Las habitaciones tenían camas rústicas de madera, sin herrajes ni barnices, y un baño privado en el que solo estaba permitido usar jabón ecológico, con el que ya ellos iban preparados. No había TV ni ordenadores, tampoco cobertura en los teléfonos móviles.

Cuando empezó el ocaso no fueron capaces de hacer fotos; estaban alelados por los degradados rosas y rojizos del sol que iluminaban la cumbre del Roraima, pintando su pared rocosa con aquellos colores. En minutos los tepuyes se tiñeron de negro, quedando unos tenues rayos encendidos en el cielo. Las cumbres planas, en las que seguramente se sentaba Dios, se delineaban a la perfección.

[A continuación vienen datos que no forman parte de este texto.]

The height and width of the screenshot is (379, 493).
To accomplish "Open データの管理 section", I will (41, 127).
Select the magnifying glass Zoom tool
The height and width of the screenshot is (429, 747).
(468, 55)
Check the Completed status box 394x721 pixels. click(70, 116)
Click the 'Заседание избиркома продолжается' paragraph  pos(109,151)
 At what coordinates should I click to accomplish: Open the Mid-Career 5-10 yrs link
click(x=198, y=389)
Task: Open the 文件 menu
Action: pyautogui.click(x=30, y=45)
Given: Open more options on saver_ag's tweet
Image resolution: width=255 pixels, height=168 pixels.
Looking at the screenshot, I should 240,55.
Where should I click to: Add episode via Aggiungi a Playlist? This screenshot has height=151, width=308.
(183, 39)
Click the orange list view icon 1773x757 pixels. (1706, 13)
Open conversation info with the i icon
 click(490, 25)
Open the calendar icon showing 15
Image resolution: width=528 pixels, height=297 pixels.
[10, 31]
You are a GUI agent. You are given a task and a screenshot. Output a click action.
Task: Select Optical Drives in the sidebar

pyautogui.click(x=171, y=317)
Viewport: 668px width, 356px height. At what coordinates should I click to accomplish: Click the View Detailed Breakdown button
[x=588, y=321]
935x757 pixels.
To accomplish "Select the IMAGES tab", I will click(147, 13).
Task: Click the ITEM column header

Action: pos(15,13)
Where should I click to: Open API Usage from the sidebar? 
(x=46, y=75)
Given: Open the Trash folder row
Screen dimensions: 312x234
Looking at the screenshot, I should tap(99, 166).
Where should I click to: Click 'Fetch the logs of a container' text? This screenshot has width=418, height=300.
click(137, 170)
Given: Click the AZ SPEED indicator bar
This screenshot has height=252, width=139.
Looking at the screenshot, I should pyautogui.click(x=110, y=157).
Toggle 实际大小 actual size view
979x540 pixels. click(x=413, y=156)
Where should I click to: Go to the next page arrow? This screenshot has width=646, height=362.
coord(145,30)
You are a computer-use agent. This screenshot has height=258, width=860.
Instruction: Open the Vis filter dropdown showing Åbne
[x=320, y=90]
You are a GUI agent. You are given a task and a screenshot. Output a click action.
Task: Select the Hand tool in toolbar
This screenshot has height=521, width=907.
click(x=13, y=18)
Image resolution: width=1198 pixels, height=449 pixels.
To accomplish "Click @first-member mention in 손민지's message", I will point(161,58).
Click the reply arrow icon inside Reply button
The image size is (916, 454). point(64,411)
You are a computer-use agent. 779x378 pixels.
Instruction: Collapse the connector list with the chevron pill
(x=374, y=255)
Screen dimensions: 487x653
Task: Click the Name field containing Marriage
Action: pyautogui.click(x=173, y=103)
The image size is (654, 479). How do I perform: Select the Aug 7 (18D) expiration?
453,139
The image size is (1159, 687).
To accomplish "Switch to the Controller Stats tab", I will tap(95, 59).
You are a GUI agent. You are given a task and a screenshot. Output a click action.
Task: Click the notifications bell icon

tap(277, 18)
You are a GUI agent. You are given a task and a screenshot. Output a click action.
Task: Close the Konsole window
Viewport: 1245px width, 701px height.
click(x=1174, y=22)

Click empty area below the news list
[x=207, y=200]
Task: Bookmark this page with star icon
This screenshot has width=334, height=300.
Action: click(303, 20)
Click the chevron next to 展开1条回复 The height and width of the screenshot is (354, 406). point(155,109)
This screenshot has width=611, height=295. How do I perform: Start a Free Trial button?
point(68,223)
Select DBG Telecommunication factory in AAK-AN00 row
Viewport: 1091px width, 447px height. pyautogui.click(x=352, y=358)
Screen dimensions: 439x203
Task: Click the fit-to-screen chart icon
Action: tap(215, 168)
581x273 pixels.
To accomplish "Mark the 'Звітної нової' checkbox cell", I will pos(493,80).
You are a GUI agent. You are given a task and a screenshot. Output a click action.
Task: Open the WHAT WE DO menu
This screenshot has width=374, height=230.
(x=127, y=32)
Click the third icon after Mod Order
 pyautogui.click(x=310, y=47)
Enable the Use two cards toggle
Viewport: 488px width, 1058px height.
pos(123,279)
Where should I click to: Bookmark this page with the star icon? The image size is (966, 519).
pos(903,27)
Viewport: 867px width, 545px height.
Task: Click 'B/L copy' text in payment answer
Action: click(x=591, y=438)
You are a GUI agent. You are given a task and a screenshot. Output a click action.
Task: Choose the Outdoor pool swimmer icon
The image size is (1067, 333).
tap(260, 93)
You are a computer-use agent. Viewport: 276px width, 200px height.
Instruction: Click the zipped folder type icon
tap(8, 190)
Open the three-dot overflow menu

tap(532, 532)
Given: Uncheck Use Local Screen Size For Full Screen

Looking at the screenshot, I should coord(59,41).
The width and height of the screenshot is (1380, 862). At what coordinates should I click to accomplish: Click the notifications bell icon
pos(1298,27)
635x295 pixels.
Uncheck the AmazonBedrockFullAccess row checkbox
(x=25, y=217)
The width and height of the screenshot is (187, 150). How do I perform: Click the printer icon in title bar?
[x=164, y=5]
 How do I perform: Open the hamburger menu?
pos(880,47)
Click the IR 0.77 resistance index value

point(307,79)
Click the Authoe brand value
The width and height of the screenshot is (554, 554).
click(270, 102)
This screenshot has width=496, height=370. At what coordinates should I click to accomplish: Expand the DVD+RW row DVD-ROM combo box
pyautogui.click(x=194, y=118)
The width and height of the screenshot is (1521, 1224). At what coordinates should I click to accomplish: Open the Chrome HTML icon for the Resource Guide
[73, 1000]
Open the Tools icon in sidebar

Las bombillas del campamento se encendieron con energía generada por paneles solares y se apagarían a las once de la noche. Después de un reconfortante baño cenaron comida típica, hecha con productos cultivados por los indígenas. El dulzor de los tomates y los pimientos bailaba en sus paladares; fue evidente la diferencia con los del supermercado.

A las once, la oscuridad arropó completamente el campamento; el cielo se iluminó de estrellas y se vieron cercados por cientos de luciérnagas.

«Es ahora o nunca», pensó Juan; entonces Amelia capturó sus palabras con sus tiernos labios que se solaparon con los suyos con una suave caricia; por un instante él abrió los ojos sorprendido y vio los de ella cerrados. La cogió por la cintura y se perdió en su lengua cálida y juguetona.

—¿Amelia, tú…? —dijo él con una sonrisa en los ojos.

—Lo sé, Juan, pero este era el momento perfecto.